Peroxiredoxin 6 (Prdx6), an antioxidant enzyme with both GSH peroxidase and phospholipase A 2 (PLA 2 ) activities, plays a protective function against oxidative stress. Unexpectedly, we have found that ROS generation by NADPH oxidase activation is markedly diminished in cells lacking Prdx6. We thus hypothesized that Prdx6 is a necessary component of the NADPH oxidase complex. ROS production upon Angiotensin II‐induced NADPH oxidase activation was determined in isolated lungs and pulmonary microvascular endothelial cells (PMVEC) using ROS‐specific fluorophores, dihydrodichlorofluorescein diacetate, dihydroethidium, and amplex red.
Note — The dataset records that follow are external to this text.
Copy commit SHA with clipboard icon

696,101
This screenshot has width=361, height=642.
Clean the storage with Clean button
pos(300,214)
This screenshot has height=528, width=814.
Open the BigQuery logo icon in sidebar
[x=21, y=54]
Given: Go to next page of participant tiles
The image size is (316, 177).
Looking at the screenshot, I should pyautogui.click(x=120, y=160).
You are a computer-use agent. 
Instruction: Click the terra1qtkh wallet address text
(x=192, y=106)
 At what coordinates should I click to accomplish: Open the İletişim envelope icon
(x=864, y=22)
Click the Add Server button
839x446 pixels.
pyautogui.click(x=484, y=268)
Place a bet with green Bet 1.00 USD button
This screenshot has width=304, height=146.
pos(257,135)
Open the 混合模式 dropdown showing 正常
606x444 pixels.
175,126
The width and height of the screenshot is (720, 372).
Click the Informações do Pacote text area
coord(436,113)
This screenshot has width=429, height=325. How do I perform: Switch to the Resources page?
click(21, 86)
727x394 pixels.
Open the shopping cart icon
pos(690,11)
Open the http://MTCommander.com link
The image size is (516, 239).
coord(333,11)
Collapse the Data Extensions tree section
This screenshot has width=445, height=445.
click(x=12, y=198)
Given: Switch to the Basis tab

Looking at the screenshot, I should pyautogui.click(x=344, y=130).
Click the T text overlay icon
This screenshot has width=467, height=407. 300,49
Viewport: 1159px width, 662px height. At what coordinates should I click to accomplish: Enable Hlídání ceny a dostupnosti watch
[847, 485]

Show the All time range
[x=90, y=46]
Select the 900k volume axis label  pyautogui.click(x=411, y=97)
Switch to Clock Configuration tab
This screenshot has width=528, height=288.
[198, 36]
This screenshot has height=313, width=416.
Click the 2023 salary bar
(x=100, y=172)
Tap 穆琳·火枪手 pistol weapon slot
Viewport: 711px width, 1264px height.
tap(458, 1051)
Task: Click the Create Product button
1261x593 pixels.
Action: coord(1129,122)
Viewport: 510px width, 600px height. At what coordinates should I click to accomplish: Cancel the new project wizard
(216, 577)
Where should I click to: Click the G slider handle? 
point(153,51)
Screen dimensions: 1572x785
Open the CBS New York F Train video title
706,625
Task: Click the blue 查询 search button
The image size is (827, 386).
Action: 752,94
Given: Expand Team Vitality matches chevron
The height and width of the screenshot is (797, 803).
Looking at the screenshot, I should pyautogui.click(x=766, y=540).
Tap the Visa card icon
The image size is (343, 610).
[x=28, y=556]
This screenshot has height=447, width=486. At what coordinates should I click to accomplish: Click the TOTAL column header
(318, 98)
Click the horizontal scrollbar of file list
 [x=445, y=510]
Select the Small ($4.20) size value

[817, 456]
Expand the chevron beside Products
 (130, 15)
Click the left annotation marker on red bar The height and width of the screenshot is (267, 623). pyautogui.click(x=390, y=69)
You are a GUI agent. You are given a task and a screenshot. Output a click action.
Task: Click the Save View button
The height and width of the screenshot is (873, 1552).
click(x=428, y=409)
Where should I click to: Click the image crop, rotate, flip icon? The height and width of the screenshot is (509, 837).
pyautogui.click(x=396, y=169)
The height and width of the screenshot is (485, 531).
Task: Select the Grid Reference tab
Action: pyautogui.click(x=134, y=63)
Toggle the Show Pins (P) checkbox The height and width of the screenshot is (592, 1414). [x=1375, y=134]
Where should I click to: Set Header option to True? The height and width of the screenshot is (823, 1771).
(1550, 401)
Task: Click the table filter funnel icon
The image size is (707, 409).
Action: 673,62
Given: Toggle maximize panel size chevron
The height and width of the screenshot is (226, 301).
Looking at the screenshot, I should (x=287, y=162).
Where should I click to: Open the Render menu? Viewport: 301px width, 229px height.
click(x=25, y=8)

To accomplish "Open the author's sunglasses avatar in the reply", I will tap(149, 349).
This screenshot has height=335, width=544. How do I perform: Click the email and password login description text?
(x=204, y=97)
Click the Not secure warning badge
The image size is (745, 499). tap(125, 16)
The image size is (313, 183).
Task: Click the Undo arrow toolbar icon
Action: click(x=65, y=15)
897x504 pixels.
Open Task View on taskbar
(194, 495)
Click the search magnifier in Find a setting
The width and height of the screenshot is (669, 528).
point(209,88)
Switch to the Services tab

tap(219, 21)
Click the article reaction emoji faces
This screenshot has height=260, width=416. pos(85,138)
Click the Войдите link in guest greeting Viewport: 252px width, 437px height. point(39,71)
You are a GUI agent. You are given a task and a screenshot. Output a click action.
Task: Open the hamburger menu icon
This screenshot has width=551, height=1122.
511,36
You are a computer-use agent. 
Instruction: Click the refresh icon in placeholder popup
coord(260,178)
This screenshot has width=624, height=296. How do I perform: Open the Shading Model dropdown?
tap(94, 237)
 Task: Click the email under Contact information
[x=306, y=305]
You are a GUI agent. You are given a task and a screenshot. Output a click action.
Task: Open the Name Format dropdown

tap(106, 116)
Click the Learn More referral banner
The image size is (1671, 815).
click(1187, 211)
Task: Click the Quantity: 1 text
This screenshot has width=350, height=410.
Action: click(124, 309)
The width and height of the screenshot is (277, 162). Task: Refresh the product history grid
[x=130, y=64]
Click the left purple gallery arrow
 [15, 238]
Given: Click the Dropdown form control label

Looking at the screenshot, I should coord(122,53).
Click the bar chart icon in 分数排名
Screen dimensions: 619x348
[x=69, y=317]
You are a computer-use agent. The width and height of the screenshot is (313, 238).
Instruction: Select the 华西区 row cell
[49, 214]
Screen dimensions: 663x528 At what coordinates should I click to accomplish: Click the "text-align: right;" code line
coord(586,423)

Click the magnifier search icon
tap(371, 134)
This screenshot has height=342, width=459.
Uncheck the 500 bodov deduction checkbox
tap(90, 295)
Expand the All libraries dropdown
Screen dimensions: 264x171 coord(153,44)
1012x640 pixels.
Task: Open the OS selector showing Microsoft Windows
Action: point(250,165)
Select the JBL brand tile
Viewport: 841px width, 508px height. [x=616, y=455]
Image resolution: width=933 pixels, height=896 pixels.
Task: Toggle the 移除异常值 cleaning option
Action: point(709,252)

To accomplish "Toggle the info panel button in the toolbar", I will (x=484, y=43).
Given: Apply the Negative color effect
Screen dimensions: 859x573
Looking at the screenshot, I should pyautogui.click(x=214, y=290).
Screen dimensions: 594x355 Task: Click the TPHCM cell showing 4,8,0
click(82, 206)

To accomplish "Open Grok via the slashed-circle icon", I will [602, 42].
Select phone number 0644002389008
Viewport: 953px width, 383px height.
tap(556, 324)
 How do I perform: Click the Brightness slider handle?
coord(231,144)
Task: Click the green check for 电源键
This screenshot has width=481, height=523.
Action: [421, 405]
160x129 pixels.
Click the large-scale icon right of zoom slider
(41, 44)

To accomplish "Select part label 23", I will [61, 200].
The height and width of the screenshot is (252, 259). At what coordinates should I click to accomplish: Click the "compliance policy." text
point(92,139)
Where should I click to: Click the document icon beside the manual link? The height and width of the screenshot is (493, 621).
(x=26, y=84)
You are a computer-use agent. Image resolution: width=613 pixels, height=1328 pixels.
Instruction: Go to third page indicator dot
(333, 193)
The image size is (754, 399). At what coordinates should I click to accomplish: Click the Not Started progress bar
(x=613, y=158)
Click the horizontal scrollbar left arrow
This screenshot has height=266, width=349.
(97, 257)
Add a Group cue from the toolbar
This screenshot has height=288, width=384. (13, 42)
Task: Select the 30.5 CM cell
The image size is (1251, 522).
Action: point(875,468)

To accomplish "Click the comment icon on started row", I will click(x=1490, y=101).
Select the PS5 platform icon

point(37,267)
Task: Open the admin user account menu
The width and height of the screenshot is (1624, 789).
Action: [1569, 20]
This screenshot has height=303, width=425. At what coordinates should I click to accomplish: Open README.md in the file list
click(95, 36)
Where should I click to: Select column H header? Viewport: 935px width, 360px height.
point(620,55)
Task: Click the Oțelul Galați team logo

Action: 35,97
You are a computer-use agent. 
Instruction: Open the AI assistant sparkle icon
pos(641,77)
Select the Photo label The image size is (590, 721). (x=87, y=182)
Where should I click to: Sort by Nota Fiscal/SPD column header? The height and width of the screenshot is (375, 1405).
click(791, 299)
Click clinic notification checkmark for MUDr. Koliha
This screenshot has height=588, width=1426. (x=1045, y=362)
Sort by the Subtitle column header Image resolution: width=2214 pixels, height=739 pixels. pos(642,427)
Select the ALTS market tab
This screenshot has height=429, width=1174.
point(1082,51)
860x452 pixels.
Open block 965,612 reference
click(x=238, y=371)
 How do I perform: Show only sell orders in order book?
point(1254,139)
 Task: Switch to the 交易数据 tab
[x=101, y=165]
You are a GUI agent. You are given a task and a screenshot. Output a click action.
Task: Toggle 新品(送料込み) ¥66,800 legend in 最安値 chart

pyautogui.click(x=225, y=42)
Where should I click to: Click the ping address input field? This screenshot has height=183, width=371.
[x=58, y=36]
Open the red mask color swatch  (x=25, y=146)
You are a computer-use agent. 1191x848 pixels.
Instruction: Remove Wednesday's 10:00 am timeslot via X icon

Ang II‐treated lungs and PMVEC from WT mice but not from Prdx6 −/− mice showed a significant increase in ROS formation that was attenuated by MJ33, a selective inhibitor of PLA 2 activity of Prdx6. Lysophosphatidylcholine treatment enhanced ROS generation in both wild‐type and Prdx6 −/− cells, an effect that was abolished by the NADPH oxidase inhibitor, apocynin. Transfection of Prdx6‐null PMVEC with construct only expressing Prdx6 PLA 2 activity, but not those expressing only Prdx6 peroxidase activity, partially rescued the ROS response. These results indicate that Prdx6 participates in NADPH oxidase activation and this mechanism is mediated through phospholipase A 2 activity of Prdx6.